I'm going to be completely honest about my last post in which I looked at how fast you would have to spin a spaceship to make artificial gravity.  I didn't remember how to calculate centripetal force, and I didn't have my phone or computer or physics books to look up the equation.  I was able to do it on one bar napkin though.

Assuming an object orbits a central point and has its position defined by the functions:

x(t) = r * cos(ωt)

y(t) = r * sin(ωt)

Take the first derivative to get velocity and you have:

vx(t) = x'(t) = -ω * r * sin(ωt)

vy(t) = y'(t) = ω * r * cos(ωt)

Take another derivative for acceleration:

ax(t) = vx'(t) = x''(t) = -ω² * r * cos(ωt)

ay(t) = vy'(t) = y''(t) = -ω² * r * sin(ωt)
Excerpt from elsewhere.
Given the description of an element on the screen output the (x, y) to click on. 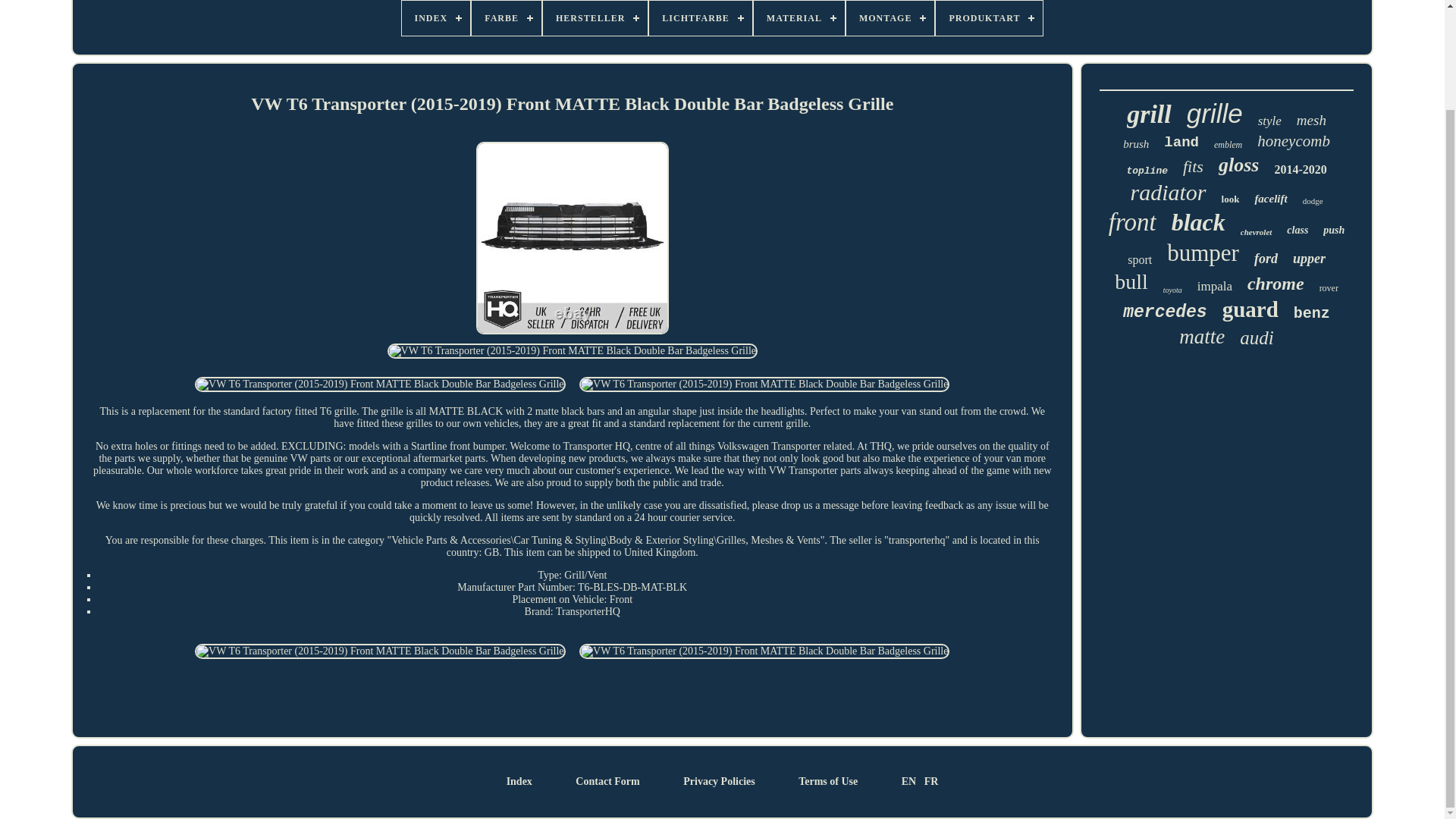
HERSTELLER (595, 18)
FARBE (506, 18)
INDEX (435, 18)
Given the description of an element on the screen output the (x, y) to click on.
So now we can just use the Pythagorean Theorem (x² + y² = r²) to find the magnitude of centripetal acceleration.  Rearranging:

a = √(ax² + ay²) 

It looks like it's going to get hairy with all the squaring and square rooting, but a quick substitution will simplify it. Substitute and multiply out:

a = √( (-ω² * r² * cos(ωt) )² + (-ω² * r² * sin(ωt) )² ) 

a = √(   ω⁴ * r² * cos²(ωt)   +   ω⁴ * r² * sin²(ωt)   )

Divide out ω⁴ * r²:

a = √(  ω⁴ * r² * ( cos²(ωt) + sin²(ωt)  )

a = ω² * r * √( cos²(ωt) + sin²(ωt) )

Remember the property of sin²ϑ + cos²ϑ = 1?  If we just apply that, we are left with the equation of a = ω² * r.  Derivation complete!!